Art Museum Discovers Picasso’s Early Works ‘Hidden Puppy’

Share This Post

- Advertisement -

Experts at the Guggenheim Museum in the United States have discovered a puppy that appears to have been deliberately painted over in Pablo Picasso’s painting ‘Le Moulin de la Galette’.

According to CNN on the 16th (local time), a dog was actually sitting on the table of ‘The Ball at the Moulin de la Galette’ painted by Picasso in the early days of his work. The Guggenheim Museum, which exhibits the work, found this out in a study conducted jointly with experts from the Metropolitan Museum of Art and the National Gallery.

- Advertisement -

Julie Barten, senior painting manager at the Guggenheim Museum, said that she was able to capture the dog hidden in the work through X-ray fluorescence imaging. “The interesting point is that Picasso scrawled this dog. Picasso would have used such a technique deliberately for the overall composition.”
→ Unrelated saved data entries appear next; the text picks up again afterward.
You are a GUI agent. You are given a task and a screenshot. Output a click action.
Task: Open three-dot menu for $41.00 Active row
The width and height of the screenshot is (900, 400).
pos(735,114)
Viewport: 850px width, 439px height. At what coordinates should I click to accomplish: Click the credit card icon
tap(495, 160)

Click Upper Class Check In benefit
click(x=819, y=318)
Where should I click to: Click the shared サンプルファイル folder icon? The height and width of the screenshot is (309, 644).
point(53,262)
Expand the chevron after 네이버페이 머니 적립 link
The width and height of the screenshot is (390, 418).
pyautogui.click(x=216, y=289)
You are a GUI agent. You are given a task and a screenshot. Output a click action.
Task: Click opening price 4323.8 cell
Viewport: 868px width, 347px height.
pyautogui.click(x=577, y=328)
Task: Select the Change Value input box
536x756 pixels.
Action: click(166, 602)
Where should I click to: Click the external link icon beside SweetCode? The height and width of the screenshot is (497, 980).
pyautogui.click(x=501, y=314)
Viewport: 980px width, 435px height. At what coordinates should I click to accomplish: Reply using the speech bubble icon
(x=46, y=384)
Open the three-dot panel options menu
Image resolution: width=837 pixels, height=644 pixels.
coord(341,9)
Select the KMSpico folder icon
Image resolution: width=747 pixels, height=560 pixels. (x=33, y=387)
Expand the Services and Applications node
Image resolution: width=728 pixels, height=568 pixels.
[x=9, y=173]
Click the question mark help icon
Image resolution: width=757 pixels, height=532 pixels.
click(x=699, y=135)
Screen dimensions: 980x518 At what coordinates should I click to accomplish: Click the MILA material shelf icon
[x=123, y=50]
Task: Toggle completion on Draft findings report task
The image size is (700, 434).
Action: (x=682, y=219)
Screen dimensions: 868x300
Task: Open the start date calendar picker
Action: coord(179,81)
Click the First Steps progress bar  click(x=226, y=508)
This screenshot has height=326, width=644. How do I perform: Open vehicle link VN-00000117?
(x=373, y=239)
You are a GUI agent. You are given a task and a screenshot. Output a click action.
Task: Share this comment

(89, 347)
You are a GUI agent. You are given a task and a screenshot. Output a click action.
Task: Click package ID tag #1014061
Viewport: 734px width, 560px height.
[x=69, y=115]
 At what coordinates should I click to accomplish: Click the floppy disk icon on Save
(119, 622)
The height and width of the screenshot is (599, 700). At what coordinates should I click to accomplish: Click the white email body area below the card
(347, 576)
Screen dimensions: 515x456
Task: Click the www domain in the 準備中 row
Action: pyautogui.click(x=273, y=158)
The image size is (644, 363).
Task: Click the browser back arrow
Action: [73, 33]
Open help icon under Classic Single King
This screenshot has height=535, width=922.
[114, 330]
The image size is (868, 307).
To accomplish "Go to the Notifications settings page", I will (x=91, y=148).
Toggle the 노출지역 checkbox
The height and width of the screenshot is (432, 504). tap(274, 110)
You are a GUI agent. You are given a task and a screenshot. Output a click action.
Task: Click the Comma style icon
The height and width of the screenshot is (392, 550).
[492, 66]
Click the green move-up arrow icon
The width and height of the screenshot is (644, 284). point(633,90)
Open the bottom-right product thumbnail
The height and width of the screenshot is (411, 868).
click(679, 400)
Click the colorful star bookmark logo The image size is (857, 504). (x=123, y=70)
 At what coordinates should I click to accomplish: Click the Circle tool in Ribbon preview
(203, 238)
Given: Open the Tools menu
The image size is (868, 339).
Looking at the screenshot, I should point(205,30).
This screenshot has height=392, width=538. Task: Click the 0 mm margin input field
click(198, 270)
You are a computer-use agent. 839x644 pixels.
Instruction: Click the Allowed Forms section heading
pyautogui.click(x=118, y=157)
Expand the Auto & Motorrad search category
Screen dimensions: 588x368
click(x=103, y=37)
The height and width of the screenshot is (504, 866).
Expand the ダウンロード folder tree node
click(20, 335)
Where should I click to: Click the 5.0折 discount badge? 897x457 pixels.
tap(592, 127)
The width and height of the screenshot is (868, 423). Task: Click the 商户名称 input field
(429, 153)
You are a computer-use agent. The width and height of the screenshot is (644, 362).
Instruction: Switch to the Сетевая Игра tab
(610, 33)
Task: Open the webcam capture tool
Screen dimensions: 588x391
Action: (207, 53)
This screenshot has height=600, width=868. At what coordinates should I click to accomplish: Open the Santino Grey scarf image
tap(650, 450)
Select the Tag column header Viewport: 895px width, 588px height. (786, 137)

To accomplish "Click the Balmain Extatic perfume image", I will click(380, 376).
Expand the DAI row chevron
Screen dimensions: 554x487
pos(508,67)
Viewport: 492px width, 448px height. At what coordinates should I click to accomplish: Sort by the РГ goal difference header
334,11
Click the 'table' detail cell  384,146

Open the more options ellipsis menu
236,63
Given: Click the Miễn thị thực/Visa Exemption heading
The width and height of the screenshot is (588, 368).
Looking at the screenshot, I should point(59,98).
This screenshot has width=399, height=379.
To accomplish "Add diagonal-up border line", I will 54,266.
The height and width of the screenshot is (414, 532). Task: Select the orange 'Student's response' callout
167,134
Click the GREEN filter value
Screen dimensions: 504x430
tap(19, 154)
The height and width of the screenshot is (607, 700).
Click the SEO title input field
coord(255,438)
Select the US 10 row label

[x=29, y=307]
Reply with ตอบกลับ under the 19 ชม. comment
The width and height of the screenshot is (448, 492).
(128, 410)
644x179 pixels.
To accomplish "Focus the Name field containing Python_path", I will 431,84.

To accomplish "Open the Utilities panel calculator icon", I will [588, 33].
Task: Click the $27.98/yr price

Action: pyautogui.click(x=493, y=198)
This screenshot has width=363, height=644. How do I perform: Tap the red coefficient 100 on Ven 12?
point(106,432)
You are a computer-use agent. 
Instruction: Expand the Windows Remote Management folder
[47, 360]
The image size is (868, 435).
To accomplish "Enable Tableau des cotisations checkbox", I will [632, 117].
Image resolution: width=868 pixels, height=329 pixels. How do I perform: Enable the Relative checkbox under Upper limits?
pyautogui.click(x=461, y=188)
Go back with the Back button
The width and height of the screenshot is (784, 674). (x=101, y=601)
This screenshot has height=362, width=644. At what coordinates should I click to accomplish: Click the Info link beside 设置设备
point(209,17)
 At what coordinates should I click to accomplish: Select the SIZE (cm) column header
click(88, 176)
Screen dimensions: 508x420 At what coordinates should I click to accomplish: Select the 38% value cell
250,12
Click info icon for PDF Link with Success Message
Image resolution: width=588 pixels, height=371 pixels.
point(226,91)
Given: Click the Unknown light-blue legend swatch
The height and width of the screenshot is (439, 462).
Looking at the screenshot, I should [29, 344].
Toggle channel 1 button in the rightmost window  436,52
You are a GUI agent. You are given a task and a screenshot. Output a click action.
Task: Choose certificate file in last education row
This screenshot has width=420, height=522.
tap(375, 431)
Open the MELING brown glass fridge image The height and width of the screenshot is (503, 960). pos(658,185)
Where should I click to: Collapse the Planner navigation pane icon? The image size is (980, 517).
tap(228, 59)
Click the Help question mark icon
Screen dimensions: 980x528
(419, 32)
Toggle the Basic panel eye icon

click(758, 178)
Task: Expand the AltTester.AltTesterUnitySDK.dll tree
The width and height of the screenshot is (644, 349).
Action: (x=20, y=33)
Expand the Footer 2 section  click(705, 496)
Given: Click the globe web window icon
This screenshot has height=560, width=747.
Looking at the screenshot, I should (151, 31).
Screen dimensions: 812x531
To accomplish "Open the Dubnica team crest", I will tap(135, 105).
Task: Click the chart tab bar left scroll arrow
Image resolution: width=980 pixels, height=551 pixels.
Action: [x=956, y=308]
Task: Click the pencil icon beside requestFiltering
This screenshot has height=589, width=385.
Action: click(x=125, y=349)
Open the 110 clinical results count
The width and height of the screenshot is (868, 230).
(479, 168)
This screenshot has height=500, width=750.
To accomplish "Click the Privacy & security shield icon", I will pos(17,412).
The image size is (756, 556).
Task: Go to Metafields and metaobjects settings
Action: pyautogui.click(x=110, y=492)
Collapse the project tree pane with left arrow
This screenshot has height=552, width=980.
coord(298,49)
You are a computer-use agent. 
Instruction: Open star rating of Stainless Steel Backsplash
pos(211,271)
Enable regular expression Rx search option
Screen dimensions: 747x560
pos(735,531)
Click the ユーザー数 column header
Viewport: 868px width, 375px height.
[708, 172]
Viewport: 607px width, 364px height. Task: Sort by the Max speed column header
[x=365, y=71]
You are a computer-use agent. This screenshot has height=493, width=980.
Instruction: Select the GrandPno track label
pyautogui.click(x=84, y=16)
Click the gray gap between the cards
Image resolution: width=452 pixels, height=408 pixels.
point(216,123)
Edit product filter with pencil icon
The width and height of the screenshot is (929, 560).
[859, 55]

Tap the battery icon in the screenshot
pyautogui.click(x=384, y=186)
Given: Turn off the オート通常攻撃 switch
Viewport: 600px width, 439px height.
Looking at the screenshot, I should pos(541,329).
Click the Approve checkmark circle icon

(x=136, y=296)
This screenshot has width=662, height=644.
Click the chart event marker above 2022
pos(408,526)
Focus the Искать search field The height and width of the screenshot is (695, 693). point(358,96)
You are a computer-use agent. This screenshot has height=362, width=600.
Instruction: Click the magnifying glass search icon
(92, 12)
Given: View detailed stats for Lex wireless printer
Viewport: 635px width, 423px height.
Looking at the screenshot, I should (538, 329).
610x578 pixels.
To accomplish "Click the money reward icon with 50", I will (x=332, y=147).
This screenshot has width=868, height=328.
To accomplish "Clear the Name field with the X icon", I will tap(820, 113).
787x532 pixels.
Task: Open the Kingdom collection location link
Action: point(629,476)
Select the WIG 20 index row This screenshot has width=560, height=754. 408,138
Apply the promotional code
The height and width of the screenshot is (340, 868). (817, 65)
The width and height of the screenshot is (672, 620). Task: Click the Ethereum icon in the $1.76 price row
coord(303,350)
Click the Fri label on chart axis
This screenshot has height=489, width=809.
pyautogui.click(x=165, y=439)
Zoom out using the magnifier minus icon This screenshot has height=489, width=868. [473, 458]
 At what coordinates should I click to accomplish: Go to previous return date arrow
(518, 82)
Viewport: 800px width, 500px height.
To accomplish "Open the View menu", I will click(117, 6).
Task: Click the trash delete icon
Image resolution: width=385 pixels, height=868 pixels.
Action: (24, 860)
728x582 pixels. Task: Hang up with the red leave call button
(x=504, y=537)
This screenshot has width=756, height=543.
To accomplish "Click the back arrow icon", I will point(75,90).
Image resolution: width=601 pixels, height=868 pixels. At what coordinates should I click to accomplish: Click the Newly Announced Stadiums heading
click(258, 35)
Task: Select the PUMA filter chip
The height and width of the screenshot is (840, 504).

Batten is not sure how the puppy, which appears to be of the breed ‘Cavalier King Charles Spaniel’, was removed from the table, but he speculates that Picasso himself may have thought ‘the puppy distracted the work’. “If the puppies had been left at the table, they would have captured all the attention of the viewers,” says Batten. By erasing the puppy, all the other cool characters stand out more and allow me to experience the space in a different way.”

- Advertisement -

According to a study conducted by the Guggenheim Museum, Picasso constantly made subtle changes to his work, such as changing the gender of a dancing couple and repainting a chair. A researcher said that editing a painting was Picasso’s unique practice, and the ball at the Moulin de la Galette is one of the good examples of this.

Currently, Moulin de la Galette’s ball is being exhibited at the ‘Young Picasso in Paris’ exhibition, which is being held at the Guggenheim Museum in the United States to commemorate the 50th anniversary of Picasso’s death. The work is also well known as the work of the same name by French impressionist painter Pierre Auguste Renoir.